▸ **Work instructions**:
From the line that includes "This screenshot has height=852, width=1431." to the last line of the records, inclusive, repeat each line exactly.

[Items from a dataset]
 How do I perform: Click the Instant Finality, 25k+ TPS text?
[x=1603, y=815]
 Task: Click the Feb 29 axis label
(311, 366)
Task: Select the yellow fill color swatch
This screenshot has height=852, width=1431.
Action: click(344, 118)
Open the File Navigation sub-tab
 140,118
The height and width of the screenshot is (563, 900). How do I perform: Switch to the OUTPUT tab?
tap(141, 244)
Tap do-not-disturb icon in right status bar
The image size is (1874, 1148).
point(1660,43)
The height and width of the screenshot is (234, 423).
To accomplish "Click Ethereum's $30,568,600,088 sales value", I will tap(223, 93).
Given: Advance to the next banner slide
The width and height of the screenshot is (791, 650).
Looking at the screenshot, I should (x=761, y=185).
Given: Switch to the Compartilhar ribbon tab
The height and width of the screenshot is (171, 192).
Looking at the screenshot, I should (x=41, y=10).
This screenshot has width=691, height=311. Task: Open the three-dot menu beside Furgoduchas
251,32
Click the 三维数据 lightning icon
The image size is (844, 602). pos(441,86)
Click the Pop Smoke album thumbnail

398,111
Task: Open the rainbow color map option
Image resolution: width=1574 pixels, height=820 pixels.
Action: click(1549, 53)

▸ **Written response**:
This screenshot has height=852, width=1431.
Action: click(344, 118)
Open the File Navigation sub-tab
 140,118
The height and width of the screenshot is (563, 900). How do I perform: Switch to the OUTPUT tab?
tap(141, 244)
Tap do-not-disturb icon in right status bar
The image size is (1874, 1148).
point(1660,43)
The height and width of the screenshot is (234, 423).
To accomplish "Click Ethereum's $30,568,600,088 sales value", I will tap(223, 93).
Given: Advance to the next banner slide
The width and height of the screenshot is (791, 650).
Looking at the screenshot, I should (x=761, y=185).
Given: Switch to the Compartilhar ribbon tab
The height and width of the screenshot is (171, 192).
Looking at the screenshot, I should (x=41, y=10).
This screenshot has width=691, height=311. Task: Open the three-dot menu beside Furgoduchas
251,32
Click the 三维数据 lightning icon
The image size is (844, 602). pos(441,86)
Click the Pop Smoke album thumbnail

398,111
Task: Open the rainbow color map option
Image resolution: width=1574 pixels, height=820 pixels.
Action: click(1549, 53)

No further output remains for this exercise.